* [DOCUMENT EXTRACT]
Deciding whether to divorce is a difficult decision for any couple. Divorce impacts every aspect of each party’s lives, one of the most stressful components being the financial well-being of everyone involved. Being proactive and properly educated can greatly impact the financial outcome of divorce. For people considering dissolving their marriage, having a strong understanding of the following elements is recommended.
What was once a cumulative income between two people will of course be split, often resulting in a decrease both incomes and potentially in lifestyle. Calculating your new income and creating a budget in proportion to that can assist in making sure all expenses are covered. It is recommended that each spouse evaluate their financial needs to ensure that the assets that they are receiving allows needs to be met. Becoming educated on the different types of support available and the duration of that income is also important in making sure that you are prepared for the future. Understanding the terms of the support is vital to ensure a successful financial future after the separation.
Taking inventory of all your assets is a critical step in the preparation process. Creating a worksheet outlining assets and liabilities can act as a helpful guide when starting to negotiate terms. Consider all debt when taking index of your estate and make sure both parties are aware of all outstanding loans. In cases where one party has been more involved in household finances than the other, both spouses may not have complete knowledge. An uninformed party complicates the division of assets and can greatly affect the overall outcome of the divorce.

* [EXTRACTED DATA]
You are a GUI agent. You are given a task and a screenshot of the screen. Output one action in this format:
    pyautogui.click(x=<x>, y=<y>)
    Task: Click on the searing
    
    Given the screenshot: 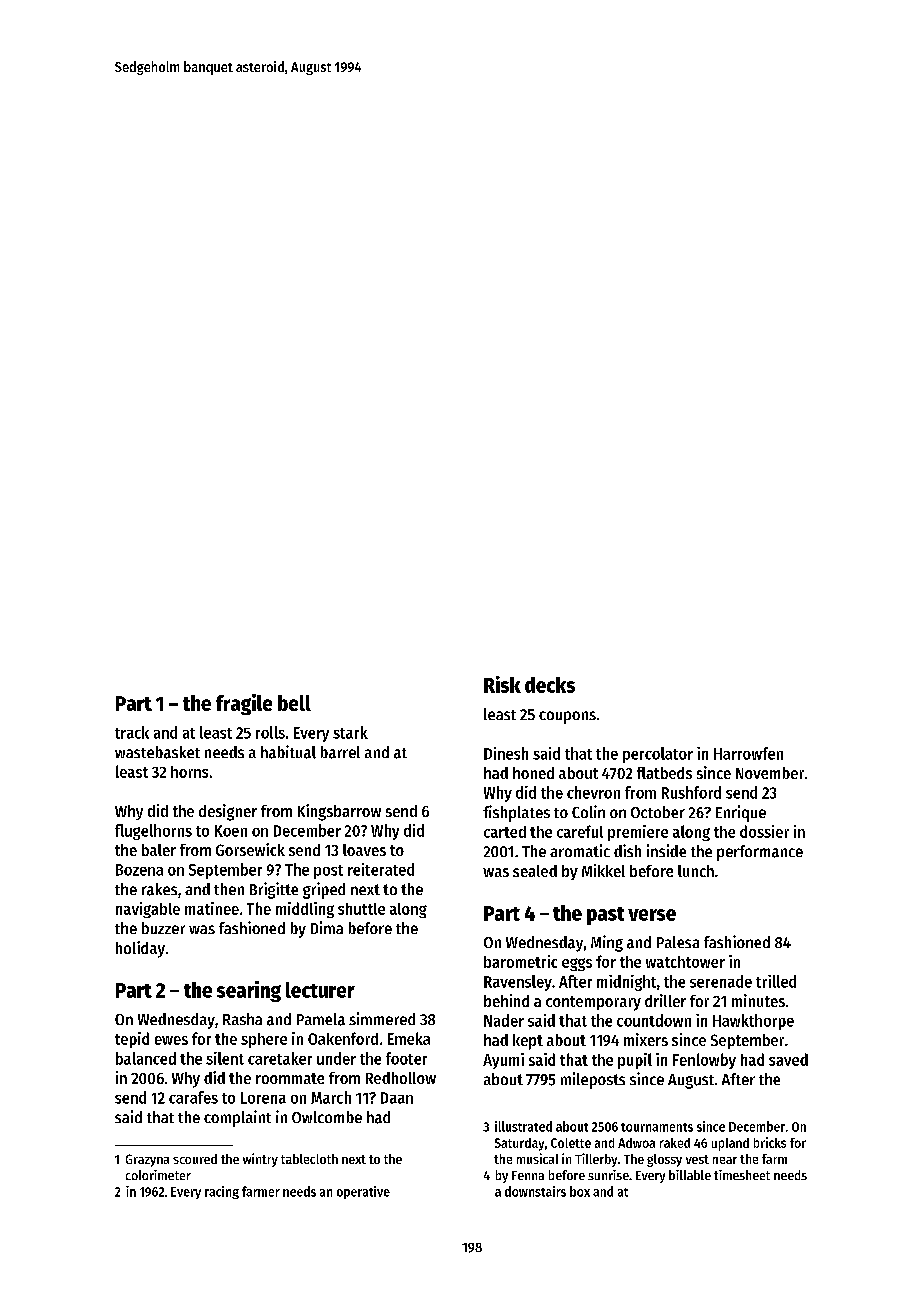 What is the action you would take?
    pyautogui.click(x=249, y=991)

* [ACTIONS TO TAKE]
1. In the divorce finances text, what is said to act as a helpful guide when starting to negotiate terms?
2. Repeat the part of the divorce finances text starting at "Taking inventory of" and ending at "of the divorce.".
The records come from a source separate from the divorce finances text.

* [SOLUTIONS BELOW]
1. A worksheet outlining assets and liabilities.

2.
Taking inventory of all your assets is a critical step in the preparation process. Creating a worksheet outlining assets and liabilities can act as a helpful guide when starting to negotiate terms. Consider all debt when taking index of your estate and make sure both parties are aware of all outstanding loans. In cases where one party has been more involved in household finances than the other, both spouses may not have complete knowledge. An uninformed party complicates the division of assets and can greatly affect the overall outcome of the divorce.